# CONSIGNES DE L'EXERCICE
**A.** D'après l'entretien sur le numérique et la transition écologique, quelle part de l'énergie mondiale les datacenters utilisent-ils aujourd'hui ?
**B.** Reproduisez fidèlement le passage de l'entretien sur le numérique et la transition écologique qui va de « - Elle n’est » à « électrique de 30%. ».

- Comment le numérique peut-il être un accélérateur de la transition écologique?
- Sébastien Kulling: Je suis totalement convaincu que la technologie va nous permettre d’affronter la crise écologique. Le numérique permet une meilleure utilisation des ressources. Une meilleure adéquation entre produits et besoins. Les exemples pullulent.
- En quoi est-ce un atout?
- L’exemple du gaspillage alimentaire est assez parlant: il y a trop de production et donc trop de produits qui périment. L’idée serait d’optimiser l’entier de la chaîne alimentaire de manière proactive pour que la production soit en ligne directe avec les besoins du consommateur, afin de ne pas produire plus que ce qui va réellement être utilisé.
- Est-ce le but de ce qu’on appelle aujourd’hui les «smartcities»?
- Le concept des «smartcities» est très vaste mais, là aussi, le but est effectivement de mettre en adéquation les besoins avec la demande. Par exemple, il n’est pas forcément nécessaire pour une commune de faire deux ramassages de poubelles par semaine en plein été alors qu’une grande partie de la population est en vacances.
- Cela repose donc sur l’échange de données?
- Oui. C’est la même chose pour l’économie de partage. Aujourd’hui, 90% des objets que l’on possède ne sont utilisés que 10% du temps. Un exemple: avec une perceuse, vous faites peut-être deux trous par an. Le reste du temps, elle est à la cave. Mais devinez quoi? Votre voisin de palier fait exactement la même chose! Une seule perceuse pourrait donc servir à un quartier, il suffirait de la mettre à disposition et d’utiliser le digital pour mettre les différentes parties en contact. Vous auriez moins de production, moins de déchets et moins de matière première utilisée. Produisons moins et utilisons mieux, c’est ça l’idée.
- Mais cette numérisation est elle-même productrice de déchets, non?
- Elle n’est pas particulièrement productrice de déchets, mais plutôt gourmande en énergie. On estime que les datacenters utilisent aujourd’hui environ 5% de l’énergie mondiale et que ce chiffre montera à plus de 15% dans les dix prochaines années. C’est pourquoi un défi a été lancé par quelques membres de Digitalswitzerland afin de mettre sur pied des «datacenters verts» dont l’énergie utilisée pour les faire fonctionner permettrait aussi de les refroidir sans avoir besoin d’énergie complémentaire et assurer ainsi une réduction de la consommation électrique de 30%.
- Quelle est votre réponse aux innovations technologiques incessantes qui poussent le consommateur à acheter un nouveau téléphone tous les ans?
- C’est ce qu’on appelle l’obsolescence programmée et il faut absolument pouvoir lutter contre. Il est ici intéressant de parler d’économie circulaire, c’est-à-dire le fait de réutiliser un produit sans avoir besoin de le détruire, mais en le mettant à jour et en maintenant un certain niveau de qualité. Car l’énergie et les matières premières qu’il a fallu pour le produire ont toujours de la valeur.
- Mais les grandes entreprises y trouveraient-elles un intérêt?

# SECTION DES DONNÉES

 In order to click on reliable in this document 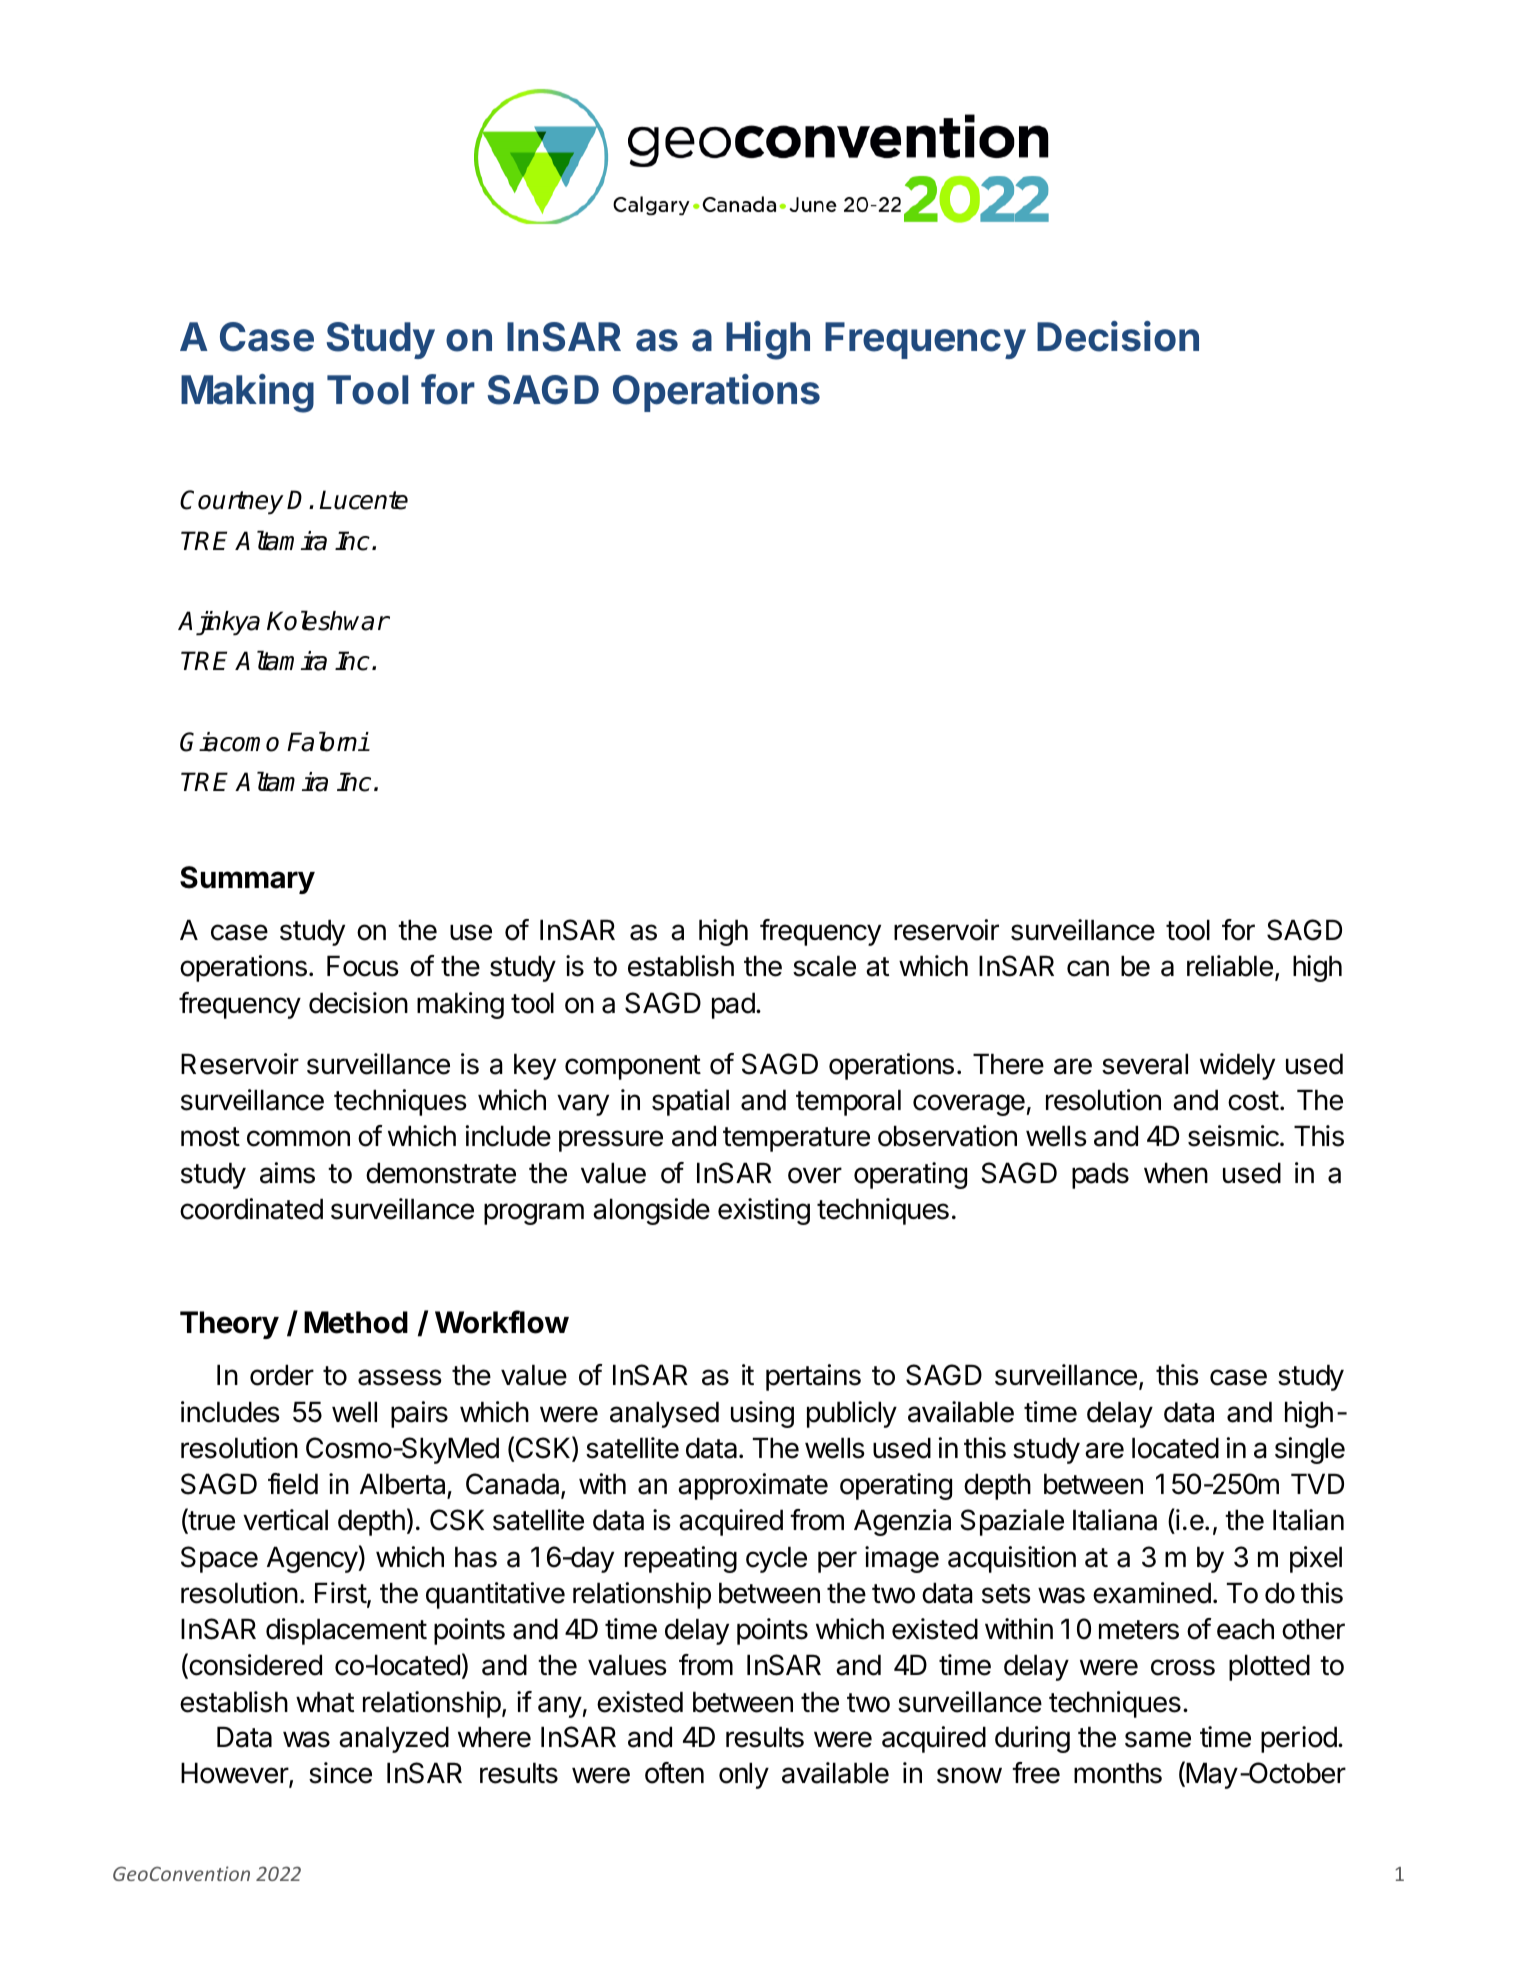, I will do `click(1230, 966)`.
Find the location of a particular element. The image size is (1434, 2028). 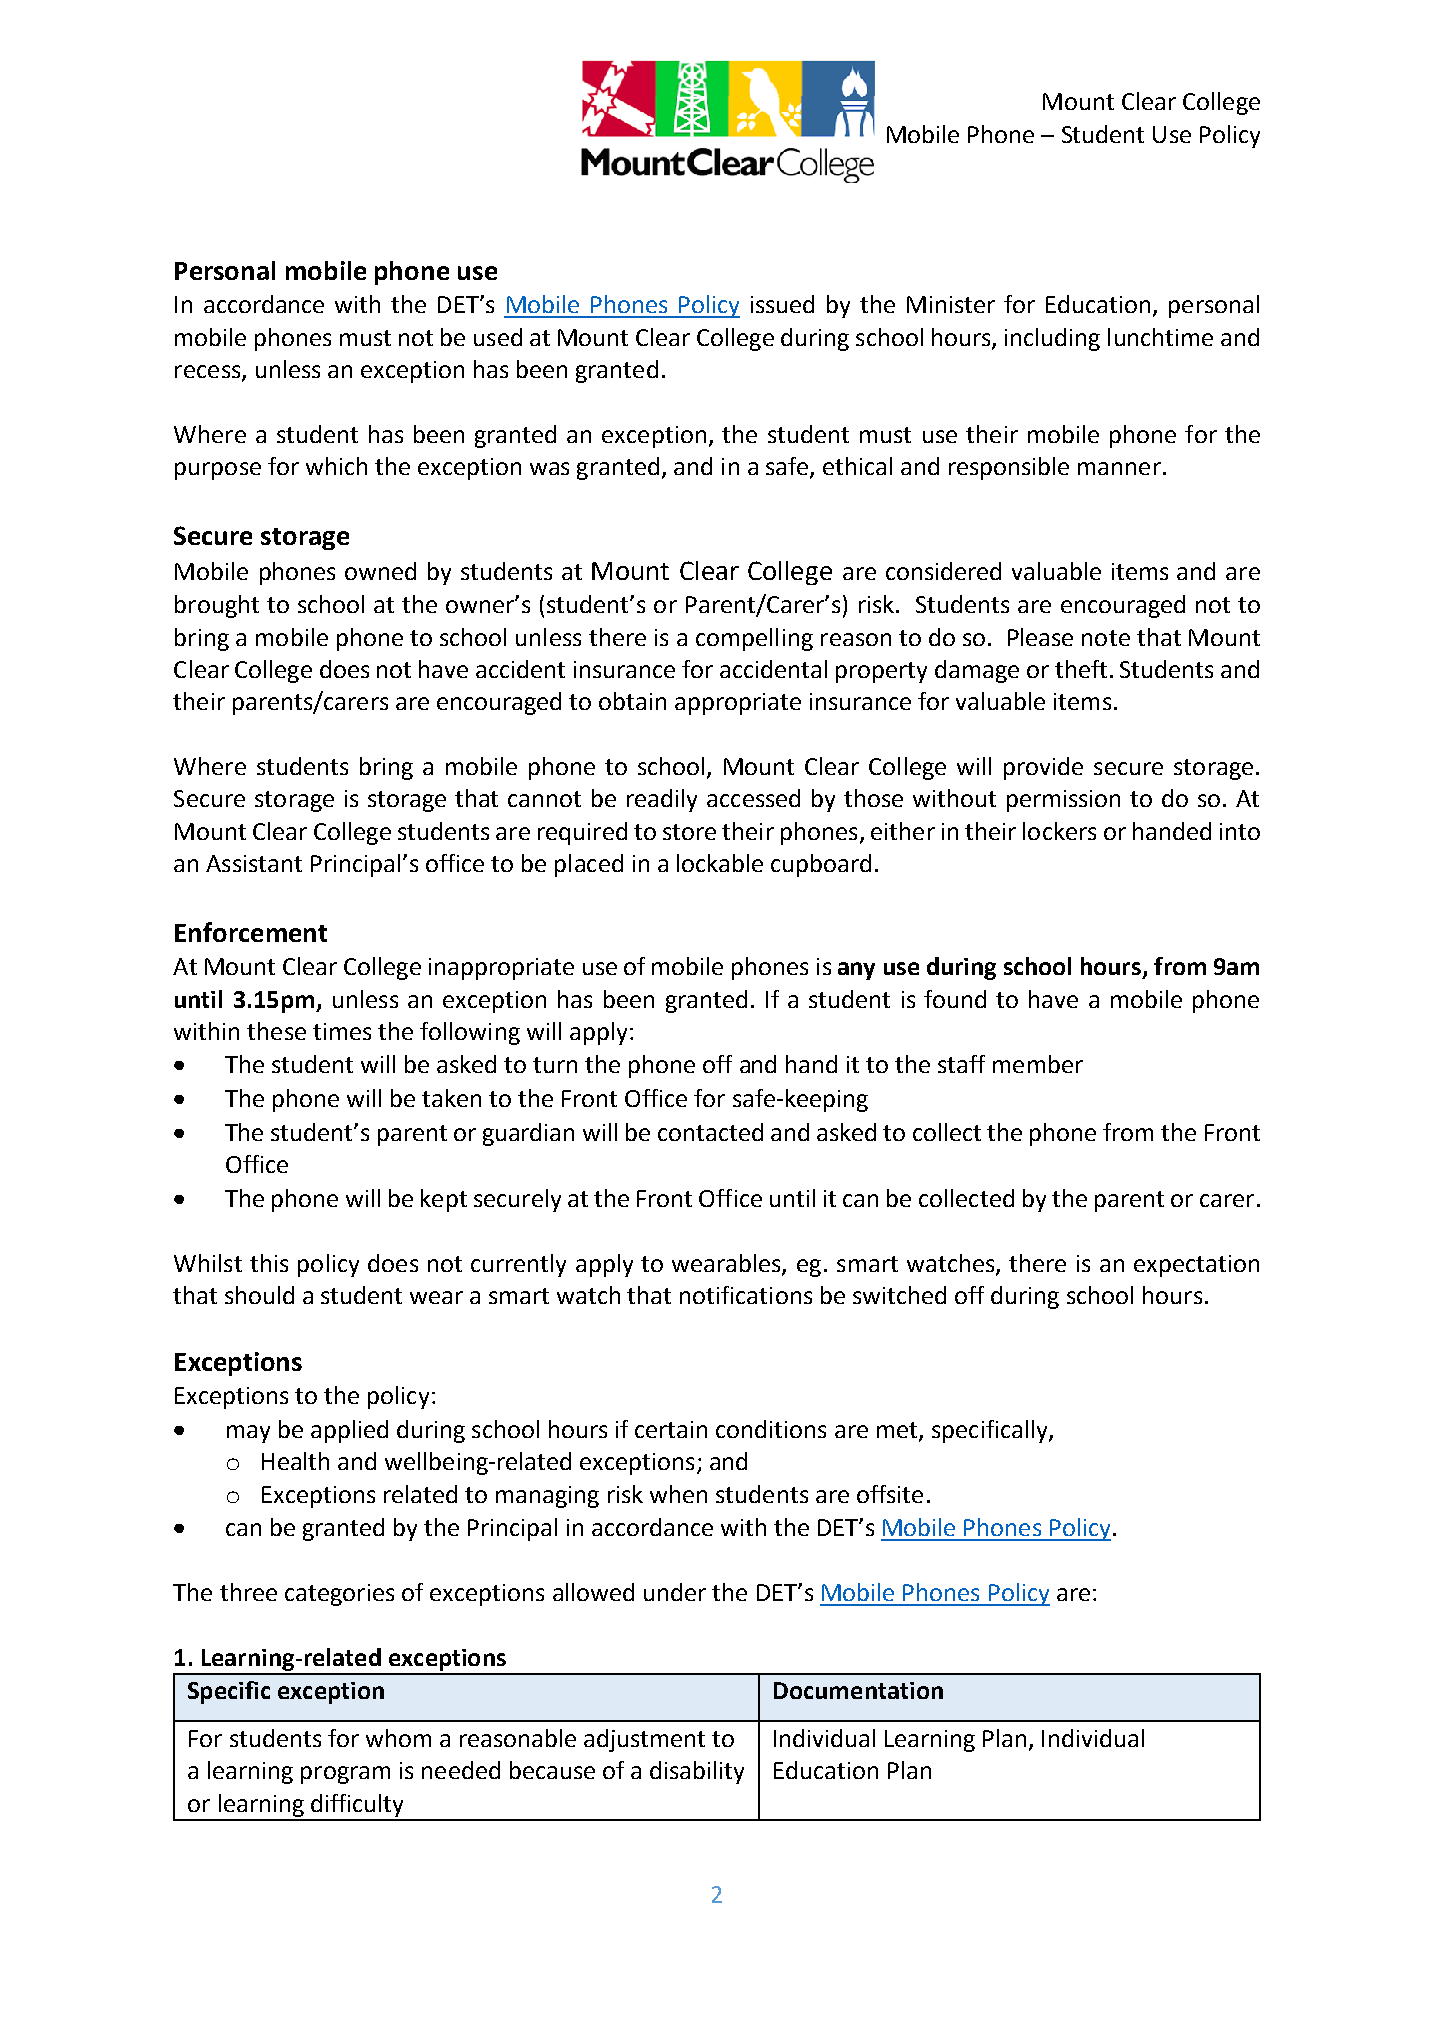

expectation is located at coordinates (1196, 1266).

# RÉPONSES FINALES
**A.** Environ 5 % de l'énergie mondiale.

**B.**
- Elle n’est pas particulièrement productrice de déchets, mais plutôt gourmande en énergie. On estime que les datacenters utilisent aujourd’hui environ 5% de l’énergie mondiale et que ce chiffre montera à plus de 15% dans les dix prochaines années. C’est pourquoi un défi a été lancé par quelques membres de Digitalswitzerland afin de mettre sur pied des «datacenters verts» dont l’énergie utilisée pour les faire fonctionner permettrait aussi de les refroidir sans avoir besoin d’énergie complémentaire et assurer ainsi une réduction de la consommation électrique de 30%.